Matthew Bourne - Montauk Variations

On se souvient tous, un jour, de la première fois qu'on a entendu un musicien marquant. Du moment où de l'inconnu suinte une sorte de certitude d'excellence où à défaut, de grande sensibilité. Parfois se sont les deux, intimement intriqués.
Matthew Bourne et de ceux-là. Sans avoir vécu la cristallisation que Laurent Dehors me décrivait lors d'une interview pour Citizen Jazz, j'en fus particulièrement impressionné. C'était avec Dehors, d'ailleurs, dans un Concerto Grosso remarquable... Et par la suite, tous les projets du rouennais, notamment le Chanson d'Amour, en duo avec le pianiste qui révélait avant tout que deux esprits frappeurs et iconoclaste sont d'abord pétri d'une élégance de chaque instant.
De cette fluidité discrète qui rend léger chaque thèmes. C'est dans cette même démarche que l'on retrouve Matthew Bourne dans un solo, Montauk Variations qui dit tout du parcours du pianiste et d'une certaine forme de tendresse à fleur de peau. C'est le cas notamment dans la suite de trois morceaux (« Here », « Gone » et « Knell ») dédiés à son ami disparu Phillip Buttler-Francis où on peut entendre Bourne se charger également d'overdubs de violoncelle qui donnent encore plus de profondeur à un propos très nostalgique, tout en retenu. Il y a dans la tonalité sépia de cette musique où chaque note est comptée, pesée, entourée, lâchée dans la ouate du silence comme un dialogue intérieur profond. Celui du souvenir.

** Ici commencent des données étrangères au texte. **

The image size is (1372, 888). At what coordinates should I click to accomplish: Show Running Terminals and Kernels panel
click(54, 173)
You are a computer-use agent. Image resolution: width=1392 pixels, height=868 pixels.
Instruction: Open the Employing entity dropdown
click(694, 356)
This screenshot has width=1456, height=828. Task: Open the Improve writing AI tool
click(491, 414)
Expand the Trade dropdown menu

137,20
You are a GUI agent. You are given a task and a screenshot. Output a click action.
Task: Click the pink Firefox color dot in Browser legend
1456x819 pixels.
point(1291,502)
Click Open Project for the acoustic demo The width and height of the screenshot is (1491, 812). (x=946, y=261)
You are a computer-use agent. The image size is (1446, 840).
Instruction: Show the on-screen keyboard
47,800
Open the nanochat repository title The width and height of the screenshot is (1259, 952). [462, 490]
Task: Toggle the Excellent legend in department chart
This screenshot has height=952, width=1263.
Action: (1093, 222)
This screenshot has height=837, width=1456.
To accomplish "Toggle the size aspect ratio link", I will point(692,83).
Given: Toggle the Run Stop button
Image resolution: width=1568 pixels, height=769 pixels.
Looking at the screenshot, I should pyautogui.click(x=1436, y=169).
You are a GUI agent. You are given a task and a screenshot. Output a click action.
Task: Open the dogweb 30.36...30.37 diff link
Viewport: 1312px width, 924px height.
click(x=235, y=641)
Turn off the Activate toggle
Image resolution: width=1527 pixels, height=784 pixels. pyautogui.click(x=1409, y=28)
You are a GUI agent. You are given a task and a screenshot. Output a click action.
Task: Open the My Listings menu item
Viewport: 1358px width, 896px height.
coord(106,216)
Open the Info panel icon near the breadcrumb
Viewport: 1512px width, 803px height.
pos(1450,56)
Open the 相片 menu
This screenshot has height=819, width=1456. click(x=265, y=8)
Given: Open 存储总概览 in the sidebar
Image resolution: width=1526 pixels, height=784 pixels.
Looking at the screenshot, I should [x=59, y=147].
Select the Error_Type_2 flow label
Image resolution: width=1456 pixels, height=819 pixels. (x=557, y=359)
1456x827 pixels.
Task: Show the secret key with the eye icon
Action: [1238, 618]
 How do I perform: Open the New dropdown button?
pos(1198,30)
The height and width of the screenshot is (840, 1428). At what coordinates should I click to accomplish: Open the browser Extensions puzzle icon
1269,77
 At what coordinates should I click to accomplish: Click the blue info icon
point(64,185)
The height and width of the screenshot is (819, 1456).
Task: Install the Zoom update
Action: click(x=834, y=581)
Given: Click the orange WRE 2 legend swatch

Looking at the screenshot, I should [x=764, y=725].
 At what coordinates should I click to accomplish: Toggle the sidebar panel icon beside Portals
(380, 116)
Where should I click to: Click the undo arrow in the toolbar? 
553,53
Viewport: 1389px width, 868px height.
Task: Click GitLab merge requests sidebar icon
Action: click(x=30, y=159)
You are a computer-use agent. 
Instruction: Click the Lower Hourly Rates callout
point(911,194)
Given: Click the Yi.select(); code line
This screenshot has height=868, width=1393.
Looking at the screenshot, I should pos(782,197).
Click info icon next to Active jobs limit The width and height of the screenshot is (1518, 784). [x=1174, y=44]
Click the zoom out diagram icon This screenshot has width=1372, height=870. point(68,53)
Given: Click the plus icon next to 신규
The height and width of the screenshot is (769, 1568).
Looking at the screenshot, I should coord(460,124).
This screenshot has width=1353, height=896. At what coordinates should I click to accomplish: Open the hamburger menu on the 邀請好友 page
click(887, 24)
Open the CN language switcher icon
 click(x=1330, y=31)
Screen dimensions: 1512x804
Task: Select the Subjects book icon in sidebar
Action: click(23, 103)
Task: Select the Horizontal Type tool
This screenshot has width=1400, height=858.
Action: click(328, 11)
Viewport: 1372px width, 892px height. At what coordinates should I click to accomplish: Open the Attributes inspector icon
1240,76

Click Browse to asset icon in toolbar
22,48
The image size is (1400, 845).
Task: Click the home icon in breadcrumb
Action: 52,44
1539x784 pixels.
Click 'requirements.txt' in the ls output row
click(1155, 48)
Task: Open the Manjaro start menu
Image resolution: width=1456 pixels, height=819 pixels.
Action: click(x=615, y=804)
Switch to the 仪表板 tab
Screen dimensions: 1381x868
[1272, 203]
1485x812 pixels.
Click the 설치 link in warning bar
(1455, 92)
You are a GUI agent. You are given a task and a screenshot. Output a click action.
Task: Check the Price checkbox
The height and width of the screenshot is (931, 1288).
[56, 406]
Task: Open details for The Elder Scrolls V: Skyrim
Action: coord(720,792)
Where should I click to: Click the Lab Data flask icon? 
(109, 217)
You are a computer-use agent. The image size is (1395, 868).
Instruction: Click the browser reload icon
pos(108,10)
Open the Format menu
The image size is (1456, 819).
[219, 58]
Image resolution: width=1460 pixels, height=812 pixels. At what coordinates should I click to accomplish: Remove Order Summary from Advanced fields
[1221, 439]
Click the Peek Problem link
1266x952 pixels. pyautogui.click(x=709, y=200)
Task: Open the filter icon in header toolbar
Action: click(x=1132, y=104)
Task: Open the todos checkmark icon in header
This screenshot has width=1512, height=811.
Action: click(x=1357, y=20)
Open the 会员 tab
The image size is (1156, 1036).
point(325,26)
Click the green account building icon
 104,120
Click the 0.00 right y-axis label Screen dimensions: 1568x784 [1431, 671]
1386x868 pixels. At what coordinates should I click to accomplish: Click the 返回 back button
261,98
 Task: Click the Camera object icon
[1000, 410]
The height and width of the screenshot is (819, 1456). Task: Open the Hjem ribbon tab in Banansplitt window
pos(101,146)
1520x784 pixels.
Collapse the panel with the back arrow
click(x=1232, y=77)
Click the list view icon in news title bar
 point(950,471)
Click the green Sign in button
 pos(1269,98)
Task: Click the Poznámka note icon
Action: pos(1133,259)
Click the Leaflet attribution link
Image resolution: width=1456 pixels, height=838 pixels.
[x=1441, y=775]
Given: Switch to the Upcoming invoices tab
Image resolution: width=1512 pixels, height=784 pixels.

Voilà le centre de ce disque sorti chez les anglais de Leaf Label.
Comme Braxton pour son For Alto, Bourne dédie la plupart de ses morceau à un pair, ou à une influence qui dresse une cartographie tout à fait passionnante de son parcours et de son état d'esprit. Ainsi, la très courte « Etude Psychotique » dédicacée à John Zorn rappelle que Bourne est un musicien qui aime aussi les entrechocs et le mouvement. Il n'y a pas, comme chez le saxophoniste, de volonté de s'inscrire dans une lignée esthétique ou une revendication, mais de petites touches doucereuses, presque impressionniste comme dans le « Air » inaugural dédié à Jonathan Flockton, ou ce « Unsung » qui agite des tonnerres main-gauche dans un morceau très court avant de lancer la petite mécanique fébrile de « Smile » qui clôt l'album.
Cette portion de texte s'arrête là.